TASK DESCRIPTION —
Beginning at the line that contains "Task: Tap lightning icon beside 25.306度" and ending at the last line of the entries, write out each line exactly; include nothing outside that span.

MATERIAL PROVIDED —
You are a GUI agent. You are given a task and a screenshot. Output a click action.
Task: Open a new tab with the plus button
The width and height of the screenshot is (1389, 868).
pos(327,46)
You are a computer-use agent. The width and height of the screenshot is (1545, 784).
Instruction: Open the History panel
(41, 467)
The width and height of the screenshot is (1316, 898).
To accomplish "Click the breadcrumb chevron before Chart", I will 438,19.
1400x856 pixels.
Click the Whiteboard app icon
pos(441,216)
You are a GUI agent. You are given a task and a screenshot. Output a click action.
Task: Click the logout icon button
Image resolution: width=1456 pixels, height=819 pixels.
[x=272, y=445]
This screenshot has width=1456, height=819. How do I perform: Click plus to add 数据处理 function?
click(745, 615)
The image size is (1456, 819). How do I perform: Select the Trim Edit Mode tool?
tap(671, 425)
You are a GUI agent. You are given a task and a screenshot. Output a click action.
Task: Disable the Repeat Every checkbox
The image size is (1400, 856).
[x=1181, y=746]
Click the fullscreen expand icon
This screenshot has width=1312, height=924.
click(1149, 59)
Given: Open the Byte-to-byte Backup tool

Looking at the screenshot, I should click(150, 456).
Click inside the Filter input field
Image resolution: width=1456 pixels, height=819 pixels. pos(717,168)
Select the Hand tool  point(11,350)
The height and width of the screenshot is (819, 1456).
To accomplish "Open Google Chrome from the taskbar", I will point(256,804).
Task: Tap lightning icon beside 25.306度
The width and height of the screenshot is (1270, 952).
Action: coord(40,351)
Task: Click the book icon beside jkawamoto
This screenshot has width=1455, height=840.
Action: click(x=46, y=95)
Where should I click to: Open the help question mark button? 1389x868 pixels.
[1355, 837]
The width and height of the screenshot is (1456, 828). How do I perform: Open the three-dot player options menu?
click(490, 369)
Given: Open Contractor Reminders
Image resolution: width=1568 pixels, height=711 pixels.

RESPONSE TO THE EXERCISE —
Task: Tap lightning icon beside 25.306度
The width and height of the screenshot is (1270, 952).
Action: coord(40,351)
Task: Click the book icon beside jkawamoto
This screenshot has width=1455, height=840.
Action: click(x=46, y=95)
Where should I click to: Open the help question mark button? 1389x868 pixels.
[1355, 837]
The width and height of the screenshot is (1456, 828). How do I perform: Open the three-dot player options menu?
click(490, 369)
Given: Open Contractor Reminders
Image resolution: width=1568 pixels, height=711 pixels.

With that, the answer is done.